--- Records provided ---
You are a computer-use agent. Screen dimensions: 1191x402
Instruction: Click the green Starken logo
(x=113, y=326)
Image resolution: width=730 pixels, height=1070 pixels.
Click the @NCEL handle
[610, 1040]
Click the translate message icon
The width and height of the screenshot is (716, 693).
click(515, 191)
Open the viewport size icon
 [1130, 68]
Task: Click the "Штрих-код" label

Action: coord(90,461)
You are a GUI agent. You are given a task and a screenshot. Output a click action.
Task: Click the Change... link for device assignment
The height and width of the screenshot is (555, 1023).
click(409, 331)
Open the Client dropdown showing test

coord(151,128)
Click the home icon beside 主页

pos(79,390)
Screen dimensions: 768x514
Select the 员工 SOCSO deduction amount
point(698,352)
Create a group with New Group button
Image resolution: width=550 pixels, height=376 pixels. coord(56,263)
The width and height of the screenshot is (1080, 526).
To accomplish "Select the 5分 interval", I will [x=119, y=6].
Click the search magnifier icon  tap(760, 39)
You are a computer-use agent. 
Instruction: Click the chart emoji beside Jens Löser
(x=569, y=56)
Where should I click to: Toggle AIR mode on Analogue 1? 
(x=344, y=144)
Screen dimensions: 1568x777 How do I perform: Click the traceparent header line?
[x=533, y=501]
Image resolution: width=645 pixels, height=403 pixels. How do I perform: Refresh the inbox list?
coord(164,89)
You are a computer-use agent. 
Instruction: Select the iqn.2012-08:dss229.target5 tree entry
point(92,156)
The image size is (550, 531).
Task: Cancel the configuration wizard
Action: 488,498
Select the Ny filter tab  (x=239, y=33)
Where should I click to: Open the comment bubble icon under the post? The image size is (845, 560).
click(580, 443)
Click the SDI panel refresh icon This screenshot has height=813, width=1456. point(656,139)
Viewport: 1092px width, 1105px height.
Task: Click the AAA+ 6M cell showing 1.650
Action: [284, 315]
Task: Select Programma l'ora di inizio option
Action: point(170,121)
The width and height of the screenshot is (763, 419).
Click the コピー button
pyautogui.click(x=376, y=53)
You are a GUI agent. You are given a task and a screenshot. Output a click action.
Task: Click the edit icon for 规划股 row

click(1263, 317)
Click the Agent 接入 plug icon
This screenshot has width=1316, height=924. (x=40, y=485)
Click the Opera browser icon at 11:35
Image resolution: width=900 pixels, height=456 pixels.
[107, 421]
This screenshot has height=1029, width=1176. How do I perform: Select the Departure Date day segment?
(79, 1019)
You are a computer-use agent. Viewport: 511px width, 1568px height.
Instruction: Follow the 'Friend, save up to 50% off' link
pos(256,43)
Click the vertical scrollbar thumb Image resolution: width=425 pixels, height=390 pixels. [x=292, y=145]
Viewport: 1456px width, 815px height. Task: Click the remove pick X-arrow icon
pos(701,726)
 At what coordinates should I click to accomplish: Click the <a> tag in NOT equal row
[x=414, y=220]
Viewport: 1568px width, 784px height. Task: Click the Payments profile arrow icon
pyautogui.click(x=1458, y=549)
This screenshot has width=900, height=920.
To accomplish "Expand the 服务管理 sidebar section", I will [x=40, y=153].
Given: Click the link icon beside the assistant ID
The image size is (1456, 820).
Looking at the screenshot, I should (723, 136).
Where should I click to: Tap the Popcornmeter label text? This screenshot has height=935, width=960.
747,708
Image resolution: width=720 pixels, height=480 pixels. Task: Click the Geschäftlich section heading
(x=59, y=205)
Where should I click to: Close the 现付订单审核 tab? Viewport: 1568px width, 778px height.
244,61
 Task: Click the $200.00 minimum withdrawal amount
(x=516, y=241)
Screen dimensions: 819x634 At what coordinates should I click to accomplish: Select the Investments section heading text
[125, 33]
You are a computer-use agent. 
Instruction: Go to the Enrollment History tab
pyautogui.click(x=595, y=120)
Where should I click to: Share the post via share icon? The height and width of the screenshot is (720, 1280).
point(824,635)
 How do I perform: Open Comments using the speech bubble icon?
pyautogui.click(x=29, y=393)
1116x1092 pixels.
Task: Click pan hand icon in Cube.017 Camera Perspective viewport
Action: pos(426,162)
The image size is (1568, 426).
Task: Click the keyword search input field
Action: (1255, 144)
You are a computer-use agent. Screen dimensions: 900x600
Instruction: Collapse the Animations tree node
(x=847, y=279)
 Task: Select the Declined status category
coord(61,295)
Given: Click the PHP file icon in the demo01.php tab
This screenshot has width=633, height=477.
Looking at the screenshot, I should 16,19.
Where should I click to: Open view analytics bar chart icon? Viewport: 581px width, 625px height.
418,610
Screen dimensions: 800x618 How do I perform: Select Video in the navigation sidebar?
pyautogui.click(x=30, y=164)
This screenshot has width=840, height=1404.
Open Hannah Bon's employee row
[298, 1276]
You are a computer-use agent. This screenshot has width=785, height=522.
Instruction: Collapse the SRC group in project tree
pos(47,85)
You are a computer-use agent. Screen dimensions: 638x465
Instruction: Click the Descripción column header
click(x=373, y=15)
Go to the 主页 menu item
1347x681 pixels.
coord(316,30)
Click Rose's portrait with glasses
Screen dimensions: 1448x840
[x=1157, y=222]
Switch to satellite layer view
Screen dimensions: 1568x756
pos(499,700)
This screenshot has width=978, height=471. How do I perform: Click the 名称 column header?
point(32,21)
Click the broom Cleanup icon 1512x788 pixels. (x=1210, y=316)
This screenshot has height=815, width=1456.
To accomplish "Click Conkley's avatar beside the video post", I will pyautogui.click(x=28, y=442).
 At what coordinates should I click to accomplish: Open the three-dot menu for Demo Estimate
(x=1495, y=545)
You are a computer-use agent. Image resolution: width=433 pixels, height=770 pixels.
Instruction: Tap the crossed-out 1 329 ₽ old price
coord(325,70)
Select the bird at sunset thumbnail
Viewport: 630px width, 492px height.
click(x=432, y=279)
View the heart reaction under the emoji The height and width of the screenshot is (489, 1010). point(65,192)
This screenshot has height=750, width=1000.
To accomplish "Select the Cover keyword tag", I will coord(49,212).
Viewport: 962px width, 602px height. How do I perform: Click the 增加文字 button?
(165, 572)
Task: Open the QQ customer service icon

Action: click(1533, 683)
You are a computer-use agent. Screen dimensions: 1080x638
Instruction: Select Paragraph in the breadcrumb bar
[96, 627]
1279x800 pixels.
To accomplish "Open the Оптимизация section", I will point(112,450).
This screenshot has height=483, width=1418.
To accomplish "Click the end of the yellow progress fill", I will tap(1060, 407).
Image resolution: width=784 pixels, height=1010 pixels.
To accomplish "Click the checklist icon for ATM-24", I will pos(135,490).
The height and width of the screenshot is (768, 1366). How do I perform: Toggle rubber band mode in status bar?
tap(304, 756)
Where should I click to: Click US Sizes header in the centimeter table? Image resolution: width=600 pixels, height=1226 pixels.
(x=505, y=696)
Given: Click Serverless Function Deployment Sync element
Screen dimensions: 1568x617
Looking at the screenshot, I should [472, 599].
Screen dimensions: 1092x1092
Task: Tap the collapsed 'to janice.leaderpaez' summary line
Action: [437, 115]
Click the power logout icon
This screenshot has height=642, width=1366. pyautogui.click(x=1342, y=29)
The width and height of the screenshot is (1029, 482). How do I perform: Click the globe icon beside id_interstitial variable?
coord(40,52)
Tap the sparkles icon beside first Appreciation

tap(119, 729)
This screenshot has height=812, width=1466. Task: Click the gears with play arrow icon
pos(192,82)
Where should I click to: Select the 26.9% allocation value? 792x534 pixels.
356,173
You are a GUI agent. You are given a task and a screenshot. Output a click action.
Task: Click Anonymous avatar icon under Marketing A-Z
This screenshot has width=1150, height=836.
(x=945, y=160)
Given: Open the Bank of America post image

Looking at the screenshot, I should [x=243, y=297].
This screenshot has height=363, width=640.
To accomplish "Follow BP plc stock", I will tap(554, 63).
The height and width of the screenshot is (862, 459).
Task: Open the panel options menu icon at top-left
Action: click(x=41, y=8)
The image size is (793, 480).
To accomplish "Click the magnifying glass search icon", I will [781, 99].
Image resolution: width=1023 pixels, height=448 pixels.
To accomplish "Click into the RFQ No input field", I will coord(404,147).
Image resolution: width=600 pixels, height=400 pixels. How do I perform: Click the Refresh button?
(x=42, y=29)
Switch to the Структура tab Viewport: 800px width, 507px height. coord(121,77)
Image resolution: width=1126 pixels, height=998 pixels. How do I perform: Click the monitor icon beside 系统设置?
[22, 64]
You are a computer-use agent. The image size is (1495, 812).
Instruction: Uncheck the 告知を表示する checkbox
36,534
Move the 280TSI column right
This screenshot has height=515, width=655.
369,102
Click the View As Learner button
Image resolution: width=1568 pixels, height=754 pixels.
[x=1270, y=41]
---
▶ [What you need to do] In how many lines of the records does the word "Switch" appear? Answer with the number only.

▶ [Result] 2